---- RECORDS SHOWN

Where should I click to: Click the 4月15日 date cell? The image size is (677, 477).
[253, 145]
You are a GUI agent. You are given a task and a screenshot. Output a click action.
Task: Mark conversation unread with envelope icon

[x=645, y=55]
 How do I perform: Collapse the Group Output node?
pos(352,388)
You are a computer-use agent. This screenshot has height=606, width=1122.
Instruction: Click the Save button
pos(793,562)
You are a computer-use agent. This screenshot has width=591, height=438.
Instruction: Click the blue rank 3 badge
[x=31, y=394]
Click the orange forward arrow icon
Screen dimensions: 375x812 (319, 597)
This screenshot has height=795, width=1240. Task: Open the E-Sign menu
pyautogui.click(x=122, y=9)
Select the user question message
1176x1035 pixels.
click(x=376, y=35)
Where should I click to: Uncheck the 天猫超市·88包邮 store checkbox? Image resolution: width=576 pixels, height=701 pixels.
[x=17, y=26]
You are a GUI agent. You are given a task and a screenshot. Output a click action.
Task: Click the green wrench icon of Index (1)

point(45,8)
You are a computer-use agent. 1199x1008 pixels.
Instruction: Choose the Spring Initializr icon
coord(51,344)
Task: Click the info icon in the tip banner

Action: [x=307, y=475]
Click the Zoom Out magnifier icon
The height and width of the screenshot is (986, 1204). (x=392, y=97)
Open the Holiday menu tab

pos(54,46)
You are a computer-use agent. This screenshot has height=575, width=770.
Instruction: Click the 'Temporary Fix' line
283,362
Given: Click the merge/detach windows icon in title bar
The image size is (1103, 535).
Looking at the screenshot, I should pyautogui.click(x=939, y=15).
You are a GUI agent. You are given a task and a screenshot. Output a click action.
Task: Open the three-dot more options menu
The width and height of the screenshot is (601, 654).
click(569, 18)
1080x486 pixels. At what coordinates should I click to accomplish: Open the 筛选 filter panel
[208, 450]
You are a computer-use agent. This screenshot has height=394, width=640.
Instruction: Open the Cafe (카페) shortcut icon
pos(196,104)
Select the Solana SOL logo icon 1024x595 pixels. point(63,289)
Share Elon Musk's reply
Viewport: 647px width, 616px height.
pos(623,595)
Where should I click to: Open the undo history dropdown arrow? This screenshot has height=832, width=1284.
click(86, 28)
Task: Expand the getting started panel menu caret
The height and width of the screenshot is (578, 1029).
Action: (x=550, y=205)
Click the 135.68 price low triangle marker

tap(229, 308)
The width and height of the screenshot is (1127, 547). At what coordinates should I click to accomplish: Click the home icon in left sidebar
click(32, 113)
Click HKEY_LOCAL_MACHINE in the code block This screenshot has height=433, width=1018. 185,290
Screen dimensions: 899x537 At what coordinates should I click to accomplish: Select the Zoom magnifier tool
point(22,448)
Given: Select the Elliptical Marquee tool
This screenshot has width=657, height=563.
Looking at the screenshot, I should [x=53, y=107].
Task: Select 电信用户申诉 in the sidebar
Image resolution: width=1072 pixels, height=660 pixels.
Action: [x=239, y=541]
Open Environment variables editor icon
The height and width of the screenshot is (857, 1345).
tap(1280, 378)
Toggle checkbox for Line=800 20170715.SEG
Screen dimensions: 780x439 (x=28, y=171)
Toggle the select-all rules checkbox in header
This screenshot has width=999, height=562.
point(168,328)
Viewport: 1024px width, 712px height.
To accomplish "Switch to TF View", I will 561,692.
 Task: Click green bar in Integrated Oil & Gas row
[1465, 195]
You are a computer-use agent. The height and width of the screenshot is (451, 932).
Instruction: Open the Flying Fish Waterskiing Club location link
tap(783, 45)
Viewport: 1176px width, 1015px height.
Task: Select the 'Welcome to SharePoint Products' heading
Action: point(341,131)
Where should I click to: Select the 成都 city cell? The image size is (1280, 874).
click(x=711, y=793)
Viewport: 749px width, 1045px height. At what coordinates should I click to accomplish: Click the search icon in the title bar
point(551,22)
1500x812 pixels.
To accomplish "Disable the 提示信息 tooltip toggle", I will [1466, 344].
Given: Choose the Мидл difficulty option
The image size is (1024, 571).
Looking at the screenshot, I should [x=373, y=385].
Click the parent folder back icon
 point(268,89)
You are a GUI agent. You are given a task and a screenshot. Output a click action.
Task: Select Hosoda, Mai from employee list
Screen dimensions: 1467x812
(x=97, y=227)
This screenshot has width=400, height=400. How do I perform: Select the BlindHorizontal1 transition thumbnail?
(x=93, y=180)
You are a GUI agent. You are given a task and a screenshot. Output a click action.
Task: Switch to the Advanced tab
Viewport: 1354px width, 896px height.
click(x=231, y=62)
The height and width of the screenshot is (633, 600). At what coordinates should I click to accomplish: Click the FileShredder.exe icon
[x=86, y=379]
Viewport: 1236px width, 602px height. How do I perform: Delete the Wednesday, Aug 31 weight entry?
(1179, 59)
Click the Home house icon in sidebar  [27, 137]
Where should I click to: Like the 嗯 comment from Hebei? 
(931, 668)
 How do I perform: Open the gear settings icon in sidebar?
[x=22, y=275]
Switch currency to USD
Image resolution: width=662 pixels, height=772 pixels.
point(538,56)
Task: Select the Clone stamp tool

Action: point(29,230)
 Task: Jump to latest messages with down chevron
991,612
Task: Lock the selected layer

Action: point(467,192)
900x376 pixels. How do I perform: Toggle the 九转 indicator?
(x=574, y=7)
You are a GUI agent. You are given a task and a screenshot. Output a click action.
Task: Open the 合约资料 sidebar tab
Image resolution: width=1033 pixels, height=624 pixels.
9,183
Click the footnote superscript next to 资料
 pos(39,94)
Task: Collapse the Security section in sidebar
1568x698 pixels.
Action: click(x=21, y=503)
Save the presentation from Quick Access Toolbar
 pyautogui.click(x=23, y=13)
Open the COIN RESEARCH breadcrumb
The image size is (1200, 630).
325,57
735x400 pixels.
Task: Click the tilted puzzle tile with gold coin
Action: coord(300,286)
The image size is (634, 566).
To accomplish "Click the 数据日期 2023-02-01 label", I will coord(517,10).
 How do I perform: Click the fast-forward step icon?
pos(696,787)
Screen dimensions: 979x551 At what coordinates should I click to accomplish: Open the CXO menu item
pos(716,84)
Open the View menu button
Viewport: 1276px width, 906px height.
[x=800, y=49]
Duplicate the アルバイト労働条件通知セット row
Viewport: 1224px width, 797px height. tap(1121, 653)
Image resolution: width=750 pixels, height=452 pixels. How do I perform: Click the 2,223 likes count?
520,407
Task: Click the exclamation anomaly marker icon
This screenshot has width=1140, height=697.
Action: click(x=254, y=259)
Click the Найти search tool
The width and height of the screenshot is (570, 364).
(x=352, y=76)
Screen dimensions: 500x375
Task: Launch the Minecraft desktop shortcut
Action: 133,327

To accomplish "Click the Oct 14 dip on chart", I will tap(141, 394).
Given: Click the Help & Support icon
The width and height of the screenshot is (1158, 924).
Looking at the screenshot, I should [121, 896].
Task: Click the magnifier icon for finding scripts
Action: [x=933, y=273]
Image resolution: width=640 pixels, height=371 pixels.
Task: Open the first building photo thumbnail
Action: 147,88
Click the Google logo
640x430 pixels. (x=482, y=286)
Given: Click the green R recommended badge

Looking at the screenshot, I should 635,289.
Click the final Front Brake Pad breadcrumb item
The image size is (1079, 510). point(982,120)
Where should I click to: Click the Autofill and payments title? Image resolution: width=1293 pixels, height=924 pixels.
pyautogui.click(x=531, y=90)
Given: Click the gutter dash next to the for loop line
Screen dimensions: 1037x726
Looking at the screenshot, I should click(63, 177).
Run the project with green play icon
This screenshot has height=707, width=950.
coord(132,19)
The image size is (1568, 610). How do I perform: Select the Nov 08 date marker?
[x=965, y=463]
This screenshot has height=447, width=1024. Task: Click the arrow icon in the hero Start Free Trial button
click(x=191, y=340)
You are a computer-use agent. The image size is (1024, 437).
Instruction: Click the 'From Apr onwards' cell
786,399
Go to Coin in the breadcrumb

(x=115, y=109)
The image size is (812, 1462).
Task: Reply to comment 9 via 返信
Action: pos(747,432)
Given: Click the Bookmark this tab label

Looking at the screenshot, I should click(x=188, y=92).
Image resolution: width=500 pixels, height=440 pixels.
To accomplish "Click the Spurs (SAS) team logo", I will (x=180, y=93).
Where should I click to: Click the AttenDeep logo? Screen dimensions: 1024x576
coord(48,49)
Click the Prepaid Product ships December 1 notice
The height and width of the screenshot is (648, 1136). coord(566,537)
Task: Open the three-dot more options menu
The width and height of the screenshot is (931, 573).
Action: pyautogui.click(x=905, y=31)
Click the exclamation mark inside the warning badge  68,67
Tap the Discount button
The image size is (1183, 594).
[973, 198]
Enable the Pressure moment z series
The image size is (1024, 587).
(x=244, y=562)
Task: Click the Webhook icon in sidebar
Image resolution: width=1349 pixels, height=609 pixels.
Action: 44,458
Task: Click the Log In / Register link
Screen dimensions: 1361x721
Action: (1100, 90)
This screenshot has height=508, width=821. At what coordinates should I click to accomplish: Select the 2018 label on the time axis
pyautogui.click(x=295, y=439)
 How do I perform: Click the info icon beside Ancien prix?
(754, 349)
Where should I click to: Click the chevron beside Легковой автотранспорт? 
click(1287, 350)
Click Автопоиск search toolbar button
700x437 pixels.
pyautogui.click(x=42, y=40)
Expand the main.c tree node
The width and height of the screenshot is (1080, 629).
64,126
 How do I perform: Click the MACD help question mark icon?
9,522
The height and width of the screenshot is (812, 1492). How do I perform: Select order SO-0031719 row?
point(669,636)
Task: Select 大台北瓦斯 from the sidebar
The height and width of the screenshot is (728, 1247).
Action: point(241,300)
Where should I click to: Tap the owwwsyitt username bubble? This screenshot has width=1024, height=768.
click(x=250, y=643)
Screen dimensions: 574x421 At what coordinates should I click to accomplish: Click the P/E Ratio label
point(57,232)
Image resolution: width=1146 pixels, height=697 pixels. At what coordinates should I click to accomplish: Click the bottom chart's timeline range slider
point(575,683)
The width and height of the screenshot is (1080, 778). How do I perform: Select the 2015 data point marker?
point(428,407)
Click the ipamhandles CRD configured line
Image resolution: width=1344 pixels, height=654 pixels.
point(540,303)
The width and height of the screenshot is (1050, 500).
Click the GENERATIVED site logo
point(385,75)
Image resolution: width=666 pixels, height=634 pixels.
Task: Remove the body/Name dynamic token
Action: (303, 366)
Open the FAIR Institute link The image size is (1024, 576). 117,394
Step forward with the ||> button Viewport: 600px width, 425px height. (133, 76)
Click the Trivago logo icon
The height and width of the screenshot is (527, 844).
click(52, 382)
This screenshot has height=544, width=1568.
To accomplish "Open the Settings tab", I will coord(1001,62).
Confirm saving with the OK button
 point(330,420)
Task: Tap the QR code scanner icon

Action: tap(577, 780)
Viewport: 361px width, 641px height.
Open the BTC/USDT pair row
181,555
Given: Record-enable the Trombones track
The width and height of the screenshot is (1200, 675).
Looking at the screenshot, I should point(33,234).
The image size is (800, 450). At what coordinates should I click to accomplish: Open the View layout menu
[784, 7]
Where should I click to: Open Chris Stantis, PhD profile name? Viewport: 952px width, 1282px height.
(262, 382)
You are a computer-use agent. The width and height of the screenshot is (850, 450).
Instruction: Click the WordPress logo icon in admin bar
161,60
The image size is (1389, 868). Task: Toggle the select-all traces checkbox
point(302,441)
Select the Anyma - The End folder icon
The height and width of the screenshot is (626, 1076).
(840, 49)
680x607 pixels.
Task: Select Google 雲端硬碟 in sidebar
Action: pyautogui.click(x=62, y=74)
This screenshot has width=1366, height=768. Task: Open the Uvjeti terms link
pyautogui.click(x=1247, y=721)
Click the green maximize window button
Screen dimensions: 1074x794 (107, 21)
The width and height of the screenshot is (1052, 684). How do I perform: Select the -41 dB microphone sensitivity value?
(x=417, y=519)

--------

Give an exact copy of the lines above from the line with "How do I perform: Open" up to and including the line with "Task: Open the 合约资料 sidebar tab", and leave everything else out.

 How do I perform: Open the gear settings icon in sidebar?
[x=22, y=275]
Switch currency to USD
Image resolution: width=662 pixels, height=772 pixels.
point(538,56)
Task: Select the Clone stamp tool

Action: point(29,230)
 Task: Jump to latest messages with down chevron
991,612
Task: Lock the selected layer

Action: point(467,192)
900x376 pixels. How do I perform: Toggle the 九转 indicator?
(x=574, y=7)
You are a GUI agent. You are given a task and a screenshot. Output a click action.
Task: Open the 合约资料 sidebar tab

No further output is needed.